If we eliminate the first challenge above and assume that both hypotheses are simple, then the following theorem can be applied to this simplest scenario.

Assumptions: We have hypotheses $H_0$: $\theta = \theta_0$ vs. $H_a: \theta = \theta_a$. The significance level is $\alpha$, and $L(\theta)$ is the likelihood function where $\theta \in \{\theta_0, \theta_a\}$.

Conclusion: The test (decision rule) which maximizes $pw(\theta_a)$ is given by

$$T = \frac{L(\theta_0)}{L(\theta_a)}, \quad RR = \{t: t < k_\alpha\}$$

where $k_\alpha$ is chosen to make1 $P_{\theta_0} (T < k_\alpha) = \alpha$. In other words, we reject $H_0$ when the likelihood at $\theta_0$ is relatively small compared with the likelihood at $\theta_a$.

### Proof

Here we only consider the continuous case.

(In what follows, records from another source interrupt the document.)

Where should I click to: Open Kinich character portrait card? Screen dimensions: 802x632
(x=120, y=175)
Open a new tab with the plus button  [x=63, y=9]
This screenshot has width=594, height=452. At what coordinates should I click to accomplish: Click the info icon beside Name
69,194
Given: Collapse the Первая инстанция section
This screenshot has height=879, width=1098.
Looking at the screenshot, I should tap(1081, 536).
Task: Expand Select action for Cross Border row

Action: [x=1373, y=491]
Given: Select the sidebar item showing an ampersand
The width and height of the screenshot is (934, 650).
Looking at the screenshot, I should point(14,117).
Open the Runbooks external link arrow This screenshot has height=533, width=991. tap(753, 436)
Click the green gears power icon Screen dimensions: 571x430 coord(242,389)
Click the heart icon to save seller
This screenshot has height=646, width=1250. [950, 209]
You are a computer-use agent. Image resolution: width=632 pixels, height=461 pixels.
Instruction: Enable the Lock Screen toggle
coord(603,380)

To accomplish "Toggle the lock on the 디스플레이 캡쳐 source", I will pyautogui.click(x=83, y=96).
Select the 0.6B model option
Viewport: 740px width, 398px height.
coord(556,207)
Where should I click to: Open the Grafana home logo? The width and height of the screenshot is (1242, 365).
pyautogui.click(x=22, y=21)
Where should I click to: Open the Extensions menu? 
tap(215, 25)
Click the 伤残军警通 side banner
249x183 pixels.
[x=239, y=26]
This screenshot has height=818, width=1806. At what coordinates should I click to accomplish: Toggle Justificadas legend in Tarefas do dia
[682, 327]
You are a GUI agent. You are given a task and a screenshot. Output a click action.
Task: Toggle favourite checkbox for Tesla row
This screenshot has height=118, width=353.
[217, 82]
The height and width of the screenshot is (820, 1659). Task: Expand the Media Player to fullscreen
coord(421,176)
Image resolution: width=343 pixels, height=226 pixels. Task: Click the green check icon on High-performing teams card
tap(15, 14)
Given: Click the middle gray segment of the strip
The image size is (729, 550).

Suppose sample $Y = \{Y_1, \cdots, Y_n\} \in \mathbb{R}^n$. Any rejection rule can be formulated using a region $D \subset \mathbb{R}^n$ where we reject $H_0$ if $\{Y_1, \cdots, Y_n\} \in D$. For a general test statistic $T = t(Y_1, \cdots, Y_n)$, we have

$$D = \{(y_1, \cdots, y_n): t(y_1, \cdots, y_n) \in RR\}$$

Suppose $D_1, D_2 \subset \mathbb{R}^n$ and

• Test 1 is $D_1$, the test given in the theorem.
• Test 2 is $D_2$, an arbitrary test with level $\leq \alpha$.

Our goal is to show powers $pw_1(\theta_a) \geq pw_2(\theta_a)$. Let

$$\begin{gathered} S_1 = \{y \in \mathbb{R}^n: 1_{D_1}(y) > 1_{D_2}(y)\} \\ S_1 = \{y \in \mathbb{R}^n: 1_{D_1}(y) < 1_{D_2}(y)\} \\ \end{gathered}$$

Namely, in $S_1$ test 1 rejects $H_0$ but test 2 doesn’t; in $S_2$ test 1 doesn’t reject $H_0$ but test 2 rejects $H_0$.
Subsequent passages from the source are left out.